Myths and Realities of the US Refugee Policy
Cuban refugees on a boat arriving in Florida as part of the Mariel Boatlift around 1980. A recent National History Center congressional briefing focused on the history of US refugee policy. US Department of Homeland Security/Wikimedia Commons
Last month the Trump administration announced that it would admit no more than 30,000 refugees in the coming fiscal year. This will be the lowest ceiling in decades, though the fact that fewer than 22,000 refugees have been admitted under this year’s quota of 45,000 suggests that next year’s numbers are likely to be even lower than the announced cap. The administration’s announcement provided the backdrop to the National History Center’s latest congressional briefing on the history of US refugee policy.
Modern American refugee policy has its origins in the aftermath of World War II. In order to aid the postwar recovery of its allies, the United States agreed to admit a number of displaced persons, making an exception to its strict controls on immigration. This ad hoc policy was soon regularized in response to the Cold War. In his remarks at the briefing, Carl Bon Tempo of SUNY Albany, an authority on Cold War refugee policy, noted that preference was given to refugees fleeing communist countries, including Hungarians in the 1950s, Cubans in the 1960s, and Vietnamese in the 1970s. Others, such as Haitians, were not welcome. Nonetheless, a substantial portion of the American public—measured at 30–35 percent in most polls—were consistently opposed to or skeptical of the admission of any refugees. Some feared that the policy would allow communist sleeper agents into the country. Opinions on the issue cut across political, religious, and racial lines. In short, refugee policy was controversial even when it was cast in terms of Cold War national interest.

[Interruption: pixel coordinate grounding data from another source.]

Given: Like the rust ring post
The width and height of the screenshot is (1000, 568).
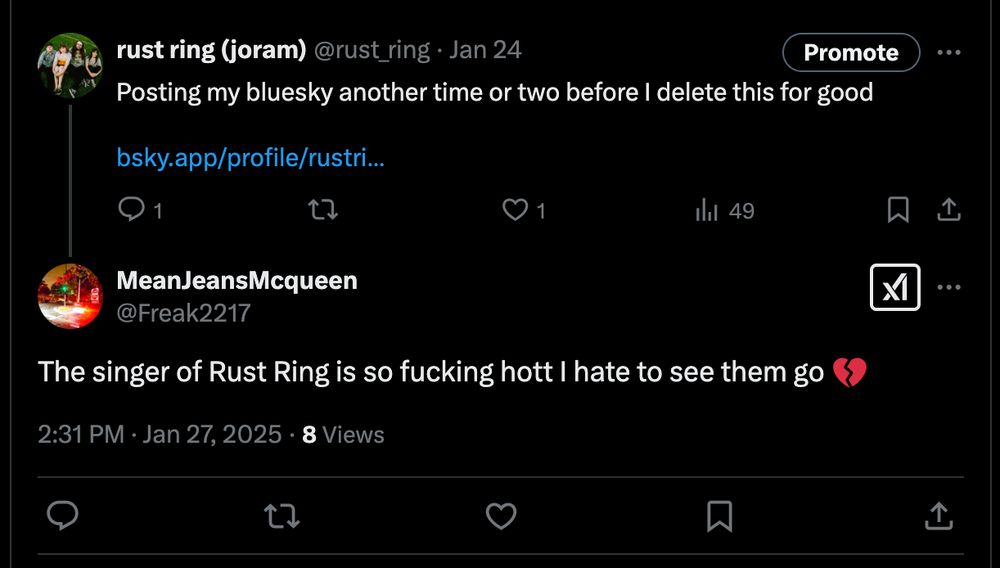Looking at the screenshot, I should click(x=514, y=210).
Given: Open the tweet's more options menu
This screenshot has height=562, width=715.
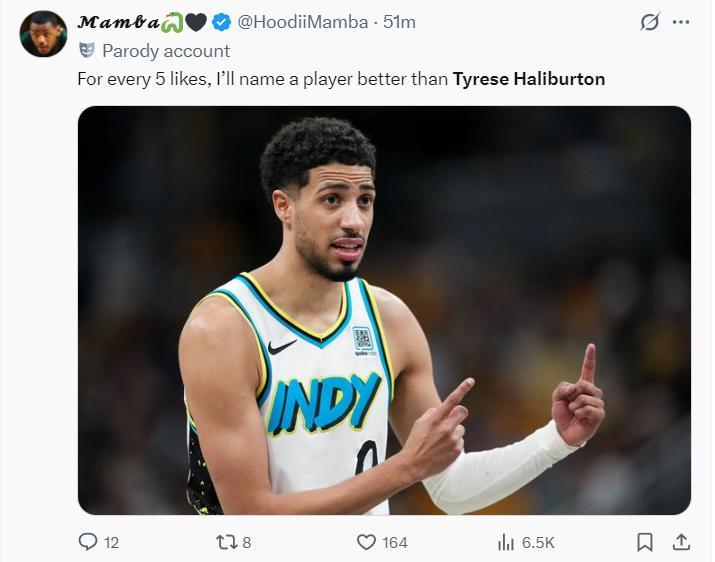Looking at the screenshot, I should (681, 22).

The passage of the 1980 Refugee Act laid the legal foundation for the current refugee policy. The act drew on the UN definition of the refugee as someone who cannot return to his or her home country “because of a well-founded fear of persecution on account of race, religion, nationality, membership of a particular social group or political opinion.” Maria Cristina Garcia, a distinguished historian of US immigration and refugee policy at Cornell University, summarized US refugee policy since 1980 in her briefing presentation. Candidates for admission as refugees go through a rigorous vetting process that usually takes 18–24 months. The largest annual intake of refugees was 207,000 in 1980. Since 9/11, however, national security concerns have increasingly overridden humanitarian considerations, resulting in stricter admission criteria and smaller annual quotas. The president has the power under the Refugee Act to set those quotas (this is the “presidential determination”), and it should come as no surprise that the current administration has used that power to slash admissions.

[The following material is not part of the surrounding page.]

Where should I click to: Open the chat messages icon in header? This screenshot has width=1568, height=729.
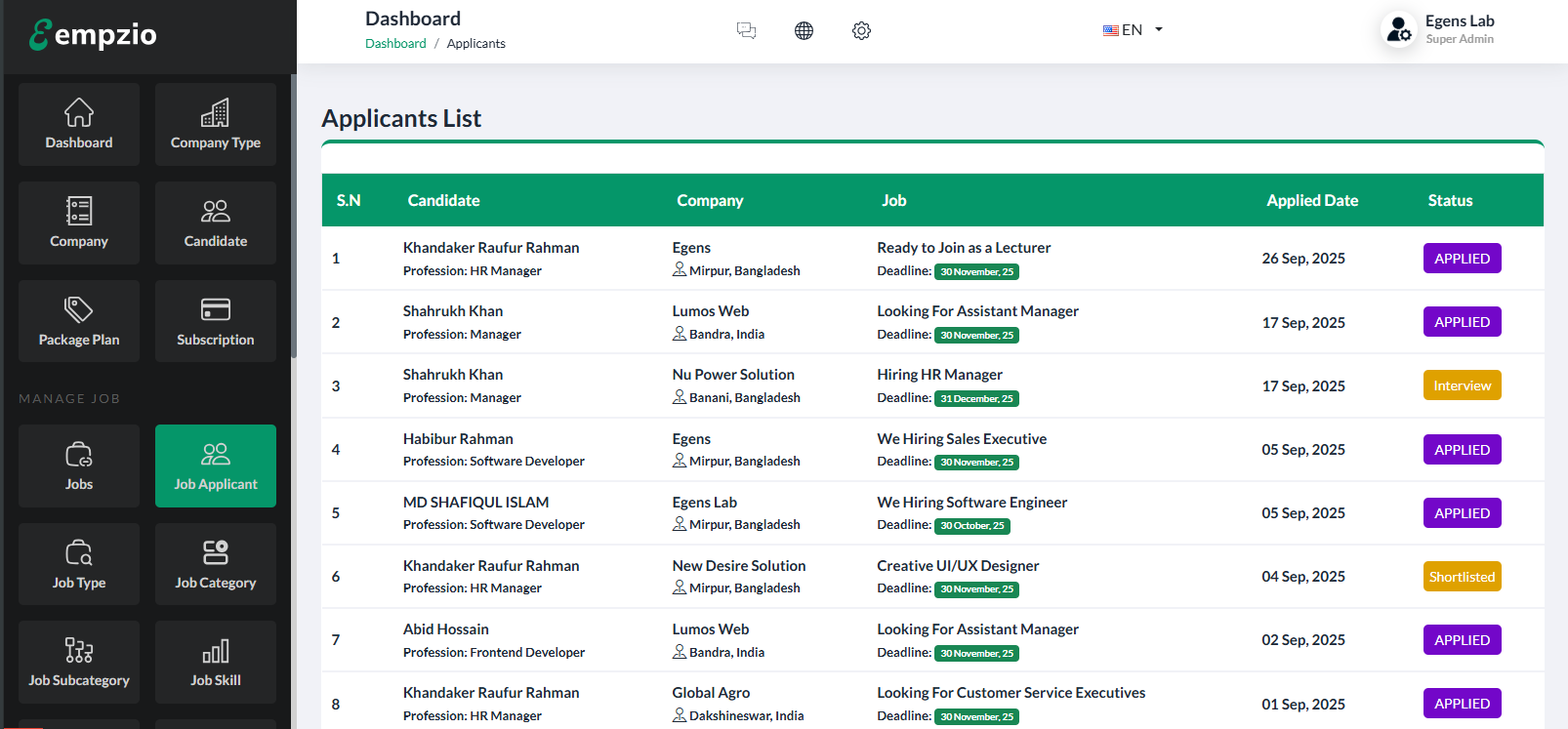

Garcia and Bon Tempo dispelled some of the myths that surround US refugee policy. Perhaps the most prevalent derives from Americans’ sense of themselves as a people uniquely welcoming to “your huddled masses yearning to be free.” While the United States has admitted a larger number of refugees in recent decades than other wealthy countries, we don’t measure up in per capita terms. Moreover, the vast majority of the 69 million people currently displaced from their homelands will never gain admission to the United States or its counterparts. They have fled to neighboring countries, which lack the resources to absorb them. Most of them are housed in camps, and it is not uncommon for these camps to remain in operation long enough to harbor several generations of refugees. Rather than admit more than a tiny fraction of these displaced peoples, American policy has focused on financial assistance for the humanitarian agencies that help shelter and feed them—though, once again, the Trump administration has adopted a more hostile stance, most notably by halting the US contribution to the UN agency that provides Palestinian refugee assistance.
The presenters also pointed out that many Americans fail to understand that refugees, asylum seekers, and immigrants comprise distinct categories of border crossers, with different policies determining their prospects for entry to the country. Most immigrants are admitted to the United States through family sponsorship, while others come on work and student visas. Asylum seekers, unlike refugees, request protected status after having entered the country, either by crossing the border on temporary visas or without authorization. Their success depends on where they seek asylum—their chances are far better in San Francisco, for example, than, say, in Mobile, Alabama—and on whether they have legal counsel. Only 11 percent of those without legal representation are successful in their asylum claims. As Bon Tempo observed, the increase in asylum seekers can be seen as an unintended consequence of the cutback in the number of refugees.
The briefing’s closing message was a mixed one. Both Garcia and Bon Tempo expressed hope that the United States’ humanitarian commitment to refugees from political oppression will endure. The moderator of the briefing, American University’s Alan Kraut, echoed these sentiments, framing them in the context of the Jews who escaped the Holocaust. Yet the speakers also reminded us that opposition to immigrants in general and refugees in particular has been a deeply rooted and widely held feature of American politics. In this respect as in others, the Trump administration has harkened back to a well-established tradition.